Element and text location data:
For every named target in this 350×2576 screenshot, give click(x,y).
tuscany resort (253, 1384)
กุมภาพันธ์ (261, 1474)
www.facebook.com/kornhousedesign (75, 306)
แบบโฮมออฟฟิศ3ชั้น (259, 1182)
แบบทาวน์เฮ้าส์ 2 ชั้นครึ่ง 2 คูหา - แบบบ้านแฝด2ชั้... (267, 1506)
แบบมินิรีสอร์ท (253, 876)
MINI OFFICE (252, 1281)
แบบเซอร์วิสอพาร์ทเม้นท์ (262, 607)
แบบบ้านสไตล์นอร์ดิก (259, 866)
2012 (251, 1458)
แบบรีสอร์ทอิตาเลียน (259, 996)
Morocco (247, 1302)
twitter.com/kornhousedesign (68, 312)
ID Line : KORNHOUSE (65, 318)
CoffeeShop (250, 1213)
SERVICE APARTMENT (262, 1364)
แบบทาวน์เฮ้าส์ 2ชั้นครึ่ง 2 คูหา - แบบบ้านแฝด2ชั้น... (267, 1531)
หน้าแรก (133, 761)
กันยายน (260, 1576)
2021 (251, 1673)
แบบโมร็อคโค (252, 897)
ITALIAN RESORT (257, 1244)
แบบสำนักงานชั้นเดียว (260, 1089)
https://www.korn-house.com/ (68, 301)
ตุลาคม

_EXERCISE_: Reproduce every line of the records above, unchanged and in the same order.

_EXERCISE SOLUTION_:
For every named target in this 350×2576 screenshot, give click(x,y).
tuscany resort (253, 1384)
กุมภาพันธ์ (261, 1474)
www.facebook.com/kornhousedesign (75, 306)
แบบโฮมออฟฟิศ3ชั้น (259, 1182)
แบบทาวน์เฮ้าส์ 2 ชั้นครึ่ง 2 คูหา - แบบบ้านแฝด2ชั้... (267, 1506)
แบบมินิรีสอร์ท (253, 876)
MINI OFFICE (252, 1281)
แบบเซอร์วิสอพาร์ทเม้นท์ (262, 607)
แบบบ้านสไตล์นอร์ดิก (259, 866)
2012 (251, 1458)
แบบรีสอร์ทอิตาเลียน (259, 996)
Morocco (247, 1302)
twitter.com/kornhousedesign (68, 312)
ID Line : KORNHOUSE (65, 318)
CoffeeShop (250, 1213)
SERVICE APARTMENT (262, 1364)
แบบทาวน์เฮ้าส์ 2ชั้นครึ่ง 2 คูหา - แบบบ้านแฝด2ชั้น... (267, 1531)
หน้าแรก (133, 761)
กันยายน (260, 1576)
2021 (251, 1673)
แบบโมร็อคโค (252, 897)
ITALIAN RESORT (257, 1244)
แบบสำนักงานชั้นเดียว (260, 1089)
https://www.korn-house.com/ (68, 301)
ตุลาคม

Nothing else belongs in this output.